- [Objective]: Return every item below word for word, leaving out the pictures.
::: Material :::
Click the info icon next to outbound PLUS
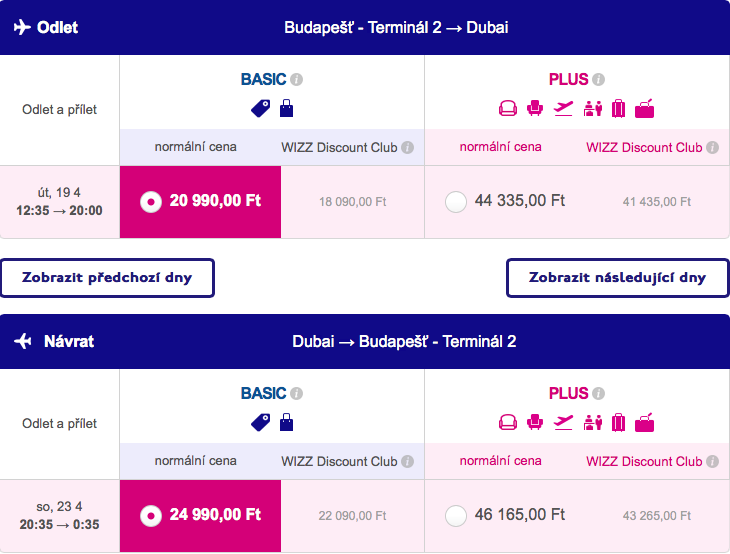pos(599,80)
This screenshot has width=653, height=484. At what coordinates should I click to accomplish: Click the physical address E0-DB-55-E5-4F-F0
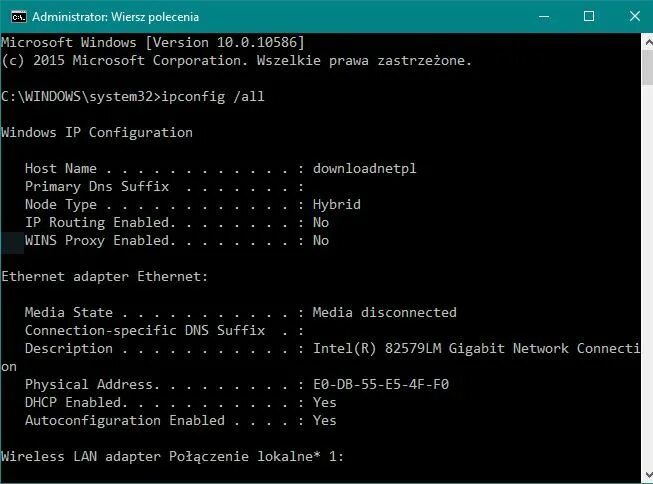pos(381,384)
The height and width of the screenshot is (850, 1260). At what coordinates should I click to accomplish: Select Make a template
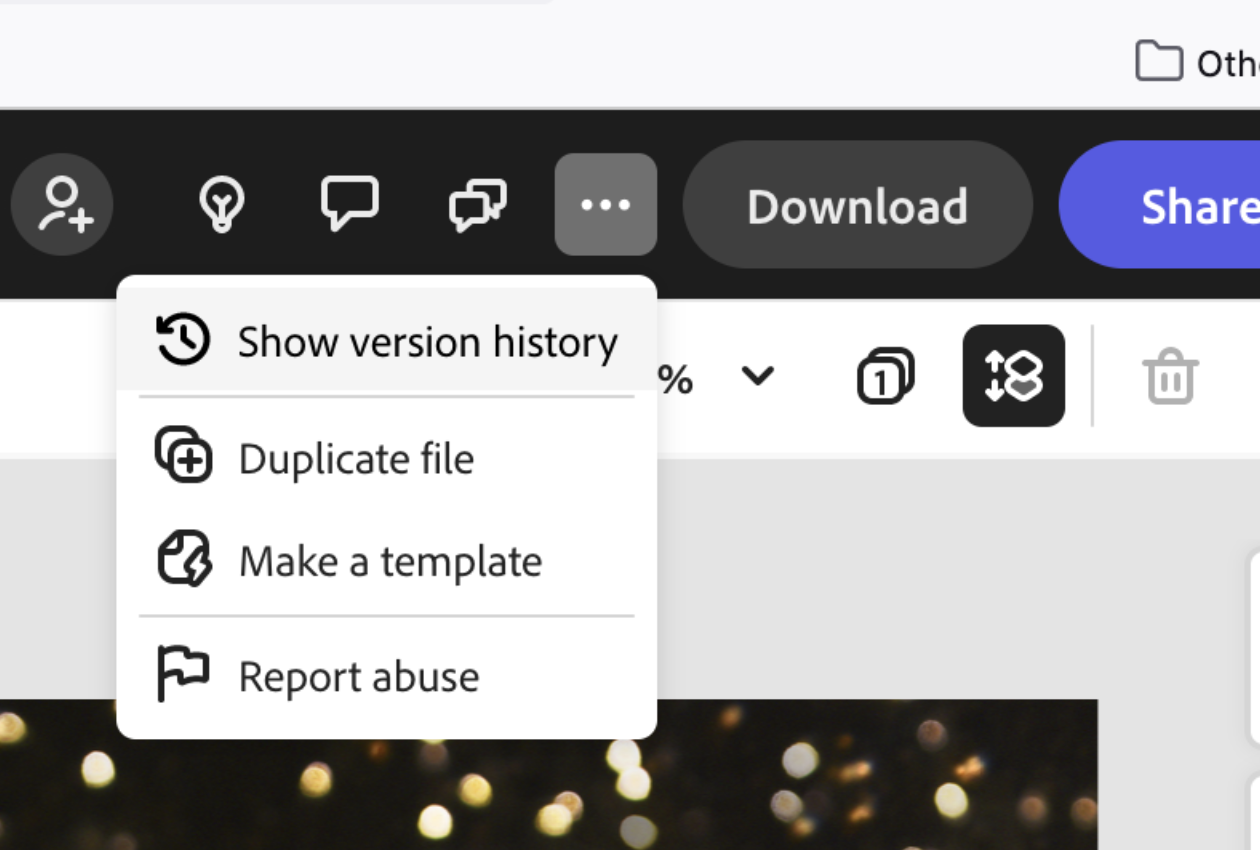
:::
- [Task output]:
Click the info icon next to outbound PLUS
pos(599,80)
This screenshot has width=653, height=484. At what coordinates should I click to accomplish: Click the physical address E0-DB-55-E5-4F-F0
pos(381,384)
The height and width of the screenshot is (850, 1260). At what coordinates should I click to accomplish: Select Make a template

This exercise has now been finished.